Task directions>
Pick out all lines with the word "modal" from the records that follow.

Stored items
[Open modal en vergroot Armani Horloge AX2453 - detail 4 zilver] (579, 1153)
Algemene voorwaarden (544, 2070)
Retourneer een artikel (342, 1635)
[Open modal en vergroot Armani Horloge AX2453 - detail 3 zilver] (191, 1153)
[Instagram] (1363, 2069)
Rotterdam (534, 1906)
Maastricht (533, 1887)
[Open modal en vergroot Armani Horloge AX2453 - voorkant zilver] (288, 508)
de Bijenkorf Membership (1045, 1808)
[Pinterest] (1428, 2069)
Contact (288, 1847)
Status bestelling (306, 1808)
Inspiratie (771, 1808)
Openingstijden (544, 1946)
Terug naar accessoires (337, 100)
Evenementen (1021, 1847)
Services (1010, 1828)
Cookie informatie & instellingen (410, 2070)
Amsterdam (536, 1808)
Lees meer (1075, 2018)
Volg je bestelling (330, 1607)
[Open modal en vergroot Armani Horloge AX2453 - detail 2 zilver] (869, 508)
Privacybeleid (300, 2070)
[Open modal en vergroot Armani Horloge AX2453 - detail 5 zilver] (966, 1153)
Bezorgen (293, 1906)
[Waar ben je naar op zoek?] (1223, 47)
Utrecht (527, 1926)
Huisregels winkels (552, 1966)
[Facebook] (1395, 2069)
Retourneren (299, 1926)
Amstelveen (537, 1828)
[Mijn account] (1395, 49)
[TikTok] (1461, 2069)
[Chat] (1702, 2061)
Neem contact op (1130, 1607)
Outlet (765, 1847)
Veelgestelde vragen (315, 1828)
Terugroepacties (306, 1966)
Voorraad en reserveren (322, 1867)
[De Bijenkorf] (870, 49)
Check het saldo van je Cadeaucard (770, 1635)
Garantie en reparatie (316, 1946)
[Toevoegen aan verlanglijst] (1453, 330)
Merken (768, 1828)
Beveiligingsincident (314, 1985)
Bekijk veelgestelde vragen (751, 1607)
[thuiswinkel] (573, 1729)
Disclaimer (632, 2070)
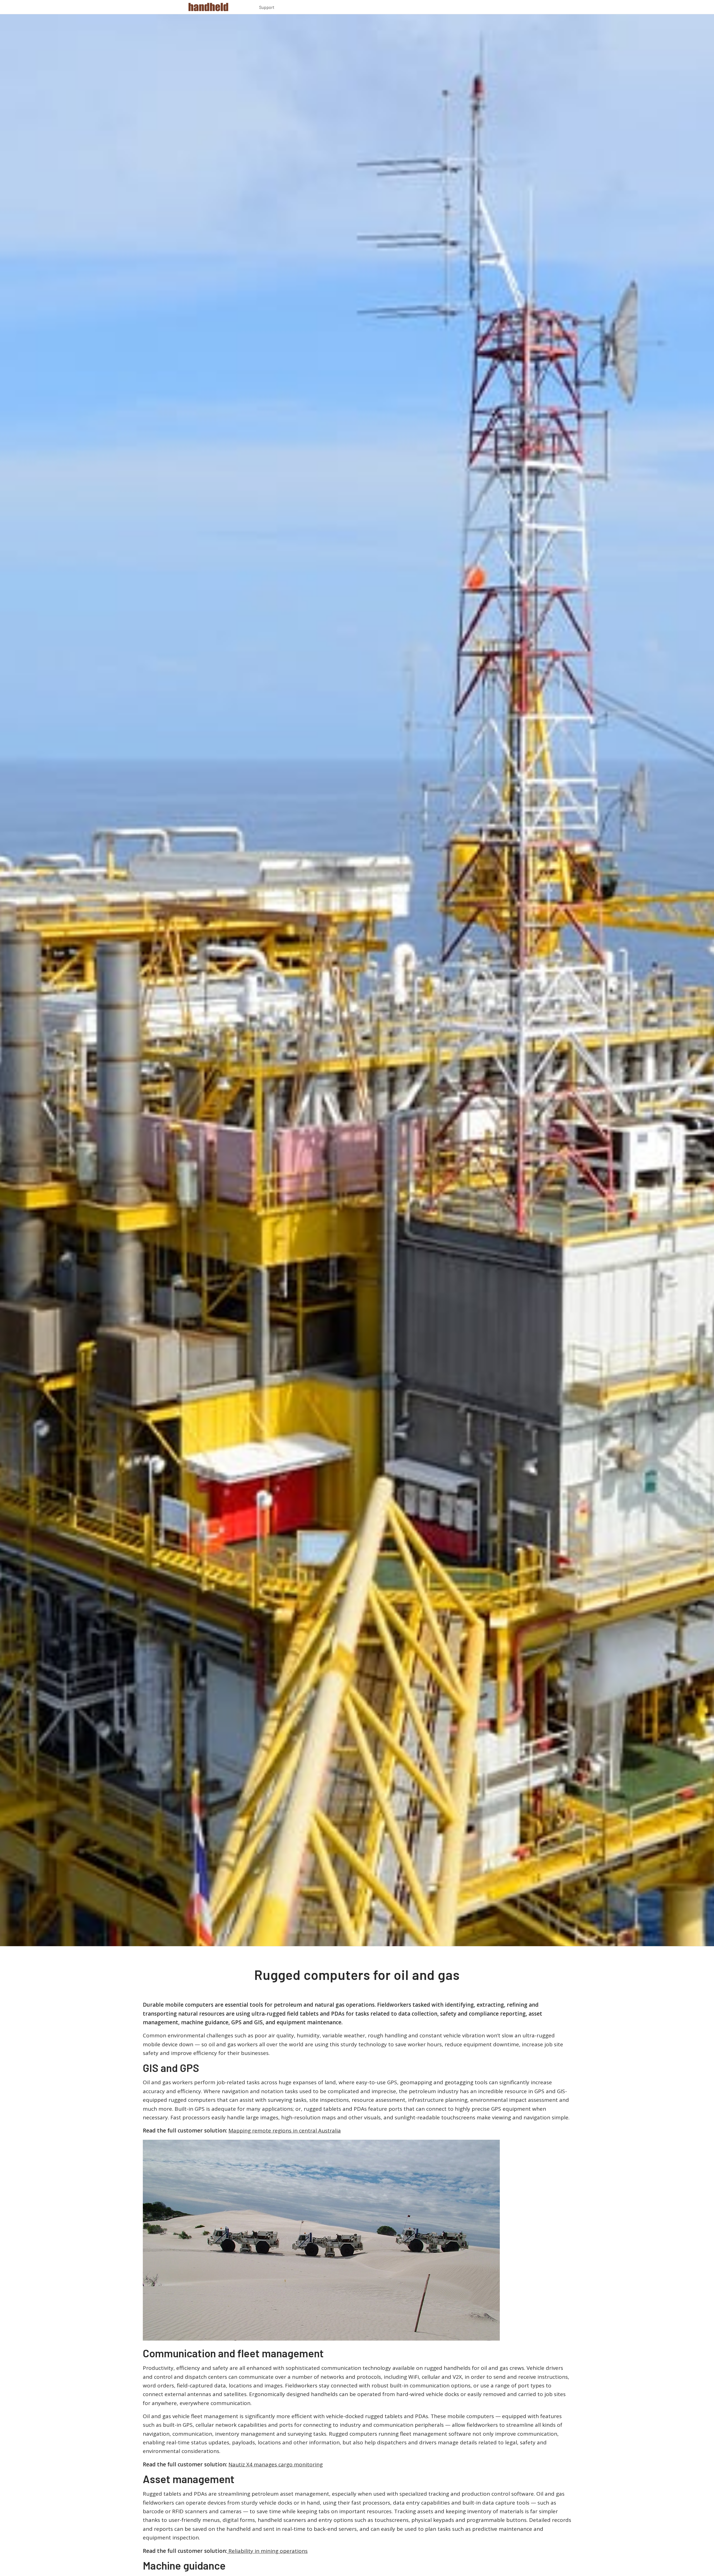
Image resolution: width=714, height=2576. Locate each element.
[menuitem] (267, 8)
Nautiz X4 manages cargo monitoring (275, 2464)
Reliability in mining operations (267, 2551)
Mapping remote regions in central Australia (284, 2130)
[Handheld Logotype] (208, 7)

Finished exercise>
[Open modal en vergroot Armani Horloge AX2453 - detail 4 zilver] (579, 1153)
[Open modal en vergroot Armani Horloge AX2453 - detail 3 zilver] (191, 1153)
[Open modal en vergroot Armani Horloge AX2453 - voorkant zilver] (288, 508)
[Open modal en vergroot Armani Horloge AX2453 - detail 2 zilver] (869, 508)
[Open modal en vergroot Armani Horloge AX2453 - detail 5 zilver] (966, 1153)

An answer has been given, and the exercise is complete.